Once on the claim page, you will be told that you must share the page on Facebook and then send a direct link to the page to 15 Facebook friends before getting your gift. By stipulating these two steps, the scammers ensure that their fraudulent material reaches an ever widening audience on Facebook.

But, even after you share and send as instructed and click the gift link, you will still not get to claim your free smokes. Instead, you will be told that you must ‘verify’ your claim by participating in one or more surveys. A popup window will include a list of links to several surveys you can participate in.

The links open various websites that promise the chance to win further prizes in exchange for filling in brief surveys and providing your name, home address, email address, and phone numbers. But, fine print on the page will note that, by participating, you are giving the site permission to share your information with site sponsors and third party marketing firms. Thus, soon after participating, you will begin receiving unwanted and annoying phone calls, text messages, emails, and surface letters promoting a range of products and services.

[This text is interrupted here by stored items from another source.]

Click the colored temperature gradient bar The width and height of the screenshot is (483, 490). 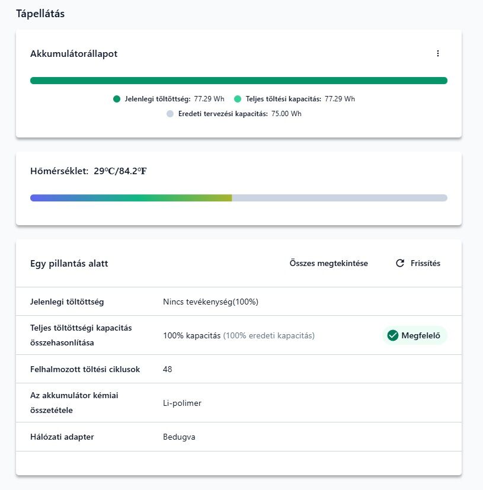pos(131,198)

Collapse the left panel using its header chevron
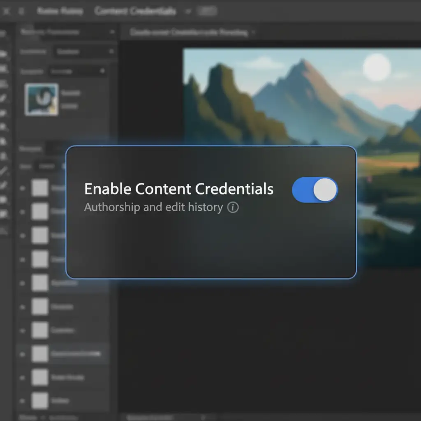112,32
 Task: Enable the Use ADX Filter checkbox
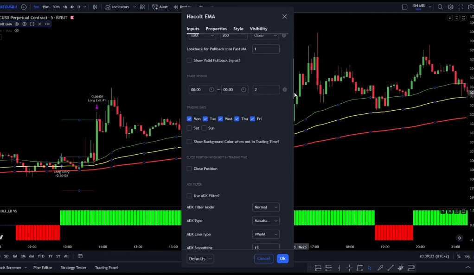(189, 196)
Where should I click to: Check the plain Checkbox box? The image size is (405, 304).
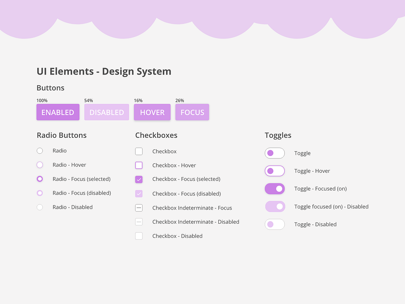coord(139,152)
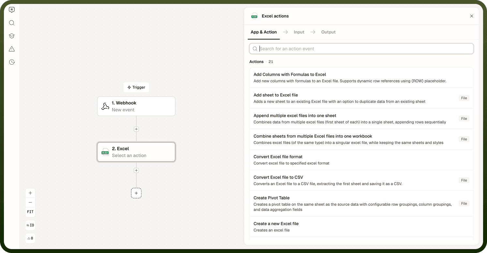
Task: Add a step between Webhook and Excel
Action: (136, 129)
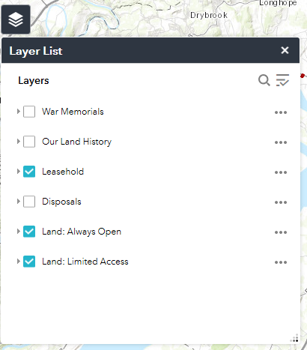Viewport: 307px width, 350px height.
Task: Open layer visibility options filter icon
Action: point(282,80)
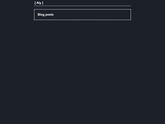Click the dashed right edge of the Blog posts card

point(131,15)
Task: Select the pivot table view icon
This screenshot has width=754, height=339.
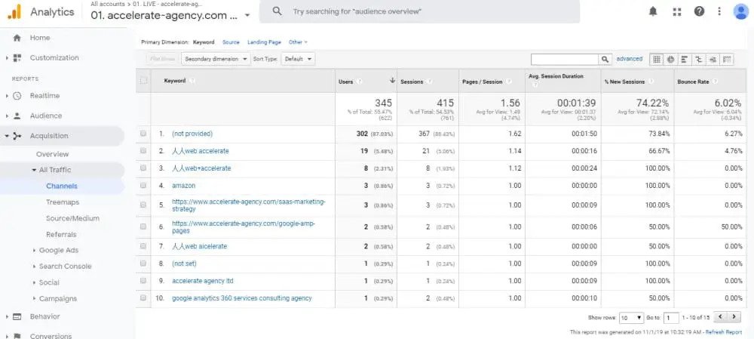Action: pyautogui.click(x=727, y=59)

In some cases, by providing your mobile phone number, you are in fact subscribing to a very expensive SMS ‘club’ that will charge you several dollars for every text message they send you.

Meanwhile, the scammers who created the fake Marlboro giveaway will earn commissions each time somebody provides his or her information on one of the survey sites. And, of course, no matter how many surveys or offers you participate in, you will never get to claim your free cigarettes, which never existed in the first place.

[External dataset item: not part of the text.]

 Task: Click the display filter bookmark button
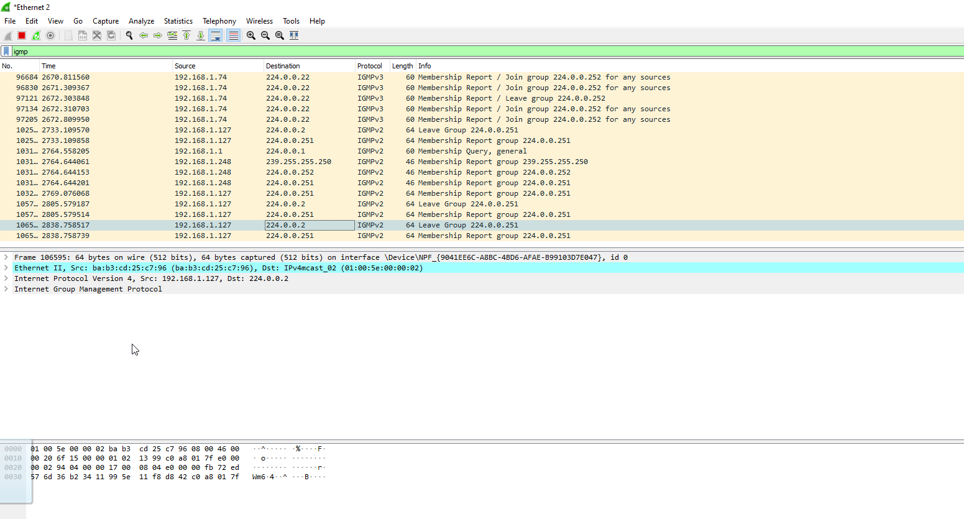click(x=6, y=52)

Scams like this one are very common on Facebook.  Be wary of any post or Page that claims that you can win valuable products or prizes just by sharing posts or links and participating in online surveys.

For the record, the Marlboro brand is not 110 years old as claimed in the scam post. Philip Morris launched the brand in 1924.

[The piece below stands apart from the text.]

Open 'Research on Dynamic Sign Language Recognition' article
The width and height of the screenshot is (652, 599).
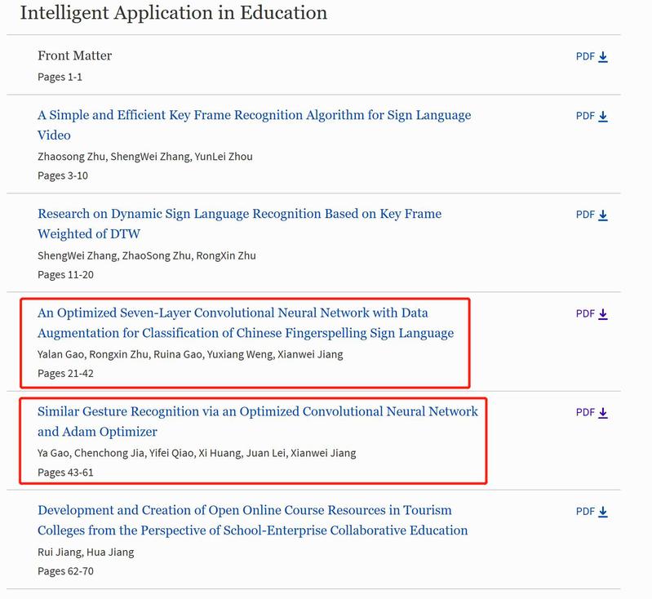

Last updated: June 29, 2016
First published: June 29, 2016
By Brett M. Christensen
About Hoax-Slayer

References
What is a Facebook Survey Scam?
Facebook Like-Farming Scams




Importance Notice

After considerable thought and with an ache in my heart, I have decided that the time has come to close down the Hoax-Slayer website.

These days, the site does not generate enough revenue to cover expenses, and I do not have the financial resources to sustain it going forward.

Moreover, I now work long hours in a full-time and physically taxing job, so maintaining and managing the website and publishing new material has become difficult for me.

And finally, after 18 years of writing about scams and hoaxes, I feel that it is time for me to take my fingers off the keyboard and focus on other projects and pastimes.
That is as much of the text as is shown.